If I want to add GDP variables to my dataset, I do not need to calculate GDP for each country. I can use GDP data from World Bank.

Download the dataset

(1) Google World Bank GDP and click on the first result

(2) Download the data in CSV

(3) Unzip API_NY.GDP.MKTP.CD_DS2_en_csv_v2_1678496.zip

Import dataset

(1) Read the CSV

wb = read.csv("./API_NY.GDP.MKTP.CD_DS2_en_csv_v2_1678496.csv")

(2) See error messages

Error in read.table(file = file, header = header, sep = sep, quote = quote,  :
  more columns than column names)

(3) Open the CSV file in a text editor.
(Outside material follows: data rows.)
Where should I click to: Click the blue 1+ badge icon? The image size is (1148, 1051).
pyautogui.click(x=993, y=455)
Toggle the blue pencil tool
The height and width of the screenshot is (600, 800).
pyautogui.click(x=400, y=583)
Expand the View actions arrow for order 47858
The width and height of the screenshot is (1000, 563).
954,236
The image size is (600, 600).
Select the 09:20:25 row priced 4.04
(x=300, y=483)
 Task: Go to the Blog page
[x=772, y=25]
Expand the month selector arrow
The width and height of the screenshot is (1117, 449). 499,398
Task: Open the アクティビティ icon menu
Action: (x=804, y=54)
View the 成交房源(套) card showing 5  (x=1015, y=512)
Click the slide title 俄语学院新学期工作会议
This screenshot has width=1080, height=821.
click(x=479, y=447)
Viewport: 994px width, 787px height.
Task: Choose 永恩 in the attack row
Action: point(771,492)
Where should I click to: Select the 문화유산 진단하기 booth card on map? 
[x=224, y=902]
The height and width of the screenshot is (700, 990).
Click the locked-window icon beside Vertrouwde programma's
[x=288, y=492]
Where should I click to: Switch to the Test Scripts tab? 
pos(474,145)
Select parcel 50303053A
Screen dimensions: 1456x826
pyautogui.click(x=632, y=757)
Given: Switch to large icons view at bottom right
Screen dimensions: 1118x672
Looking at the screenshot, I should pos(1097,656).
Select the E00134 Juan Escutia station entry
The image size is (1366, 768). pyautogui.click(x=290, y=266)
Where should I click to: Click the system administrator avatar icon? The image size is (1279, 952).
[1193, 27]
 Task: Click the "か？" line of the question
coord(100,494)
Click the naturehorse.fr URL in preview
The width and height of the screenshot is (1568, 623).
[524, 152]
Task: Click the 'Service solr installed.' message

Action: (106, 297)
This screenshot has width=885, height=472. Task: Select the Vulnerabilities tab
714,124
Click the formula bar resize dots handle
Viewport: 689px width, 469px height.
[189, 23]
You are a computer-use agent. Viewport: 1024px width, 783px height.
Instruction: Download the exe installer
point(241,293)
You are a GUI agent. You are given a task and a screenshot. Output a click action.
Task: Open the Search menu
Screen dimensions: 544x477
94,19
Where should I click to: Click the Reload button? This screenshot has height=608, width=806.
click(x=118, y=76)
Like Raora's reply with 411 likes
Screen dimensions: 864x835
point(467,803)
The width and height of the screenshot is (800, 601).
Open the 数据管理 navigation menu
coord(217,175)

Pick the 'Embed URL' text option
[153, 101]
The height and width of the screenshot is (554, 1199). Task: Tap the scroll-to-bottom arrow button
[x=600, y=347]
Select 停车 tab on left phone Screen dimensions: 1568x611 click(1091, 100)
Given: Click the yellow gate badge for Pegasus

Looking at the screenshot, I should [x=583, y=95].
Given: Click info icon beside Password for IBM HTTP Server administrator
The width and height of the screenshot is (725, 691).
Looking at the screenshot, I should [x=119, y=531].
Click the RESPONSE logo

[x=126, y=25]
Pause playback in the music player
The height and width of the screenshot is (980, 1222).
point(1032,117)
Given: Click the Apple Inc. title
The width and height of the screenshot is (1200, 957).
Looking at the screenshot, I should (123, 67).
Discover the dataset header is on line 5.

(4) Read CSV again

wb = read.csv("./API_NY.GDP.MKTP.CD_DS2_en_csv_v2_1678496.csv", skip = 4, header = T)

Use the dataset

(1) Write a function to extract GDP:

get_gdp = function(country, year) {
  col_i = grep(paste0('X', year), names(wb))
  gdp = wb[wb$Country.Name == country,][col_i]
  return(gdp[1,1])
}

(2) Apply the function on each row in your dataset

my_data$GDP = apply(my_data, 1, function(row) get_gdp(row['country'], row['year']))

(3) Discover Cote d'Ivoire has NA GDP. Oh, it's called "Sierra Leone" in the World Banks' dataset.

(4) Figure out all the name differences between the two datasets and write a "dictionary" to translate the names.

country_dict = list(
  "Brunei" = "Brunei Darussalam",
  "Dominican Republic" = "Dominica",
  "Cote d'Ivoire" = "Sierra Leone"
  # You get the idea
)

(5) Modify get_gdp

get_gdp = function(my_country, year) {
  col_i = grep(paste0('X', year), names(wb))
  wb_country = country_dict[[my_country]]
  gdp = wb[wb$Country.Name == wb_country,][col_i]
  return(gdp[1,1])
}

(6) Apply the function on each row in your dataset

my_data$GDP = apply(my_data, 1, function(row) get_gdp(row['country'], row['year']))

There should be a easier way to import and add existing datasets to new datasets.

In fact, it's not unheard of to download datasets with package managers. Beside the build-in datasets in R, you can download quite a few datasets from CRAN using install.pacakges, including example datasets in libraries (diamonds in ggplot2), datasets as libraries (titanic), or wrappers of APIs (censusapi).

I think it would be awesome if we have a package and project manager for REAM datasets. Writing a package manager that people don't hate is a notoriously difficult task, so I don't expect this to be officially released in the near future. I'll work on a naive implementation (essentially wrappers of git commands) as a proof of concept.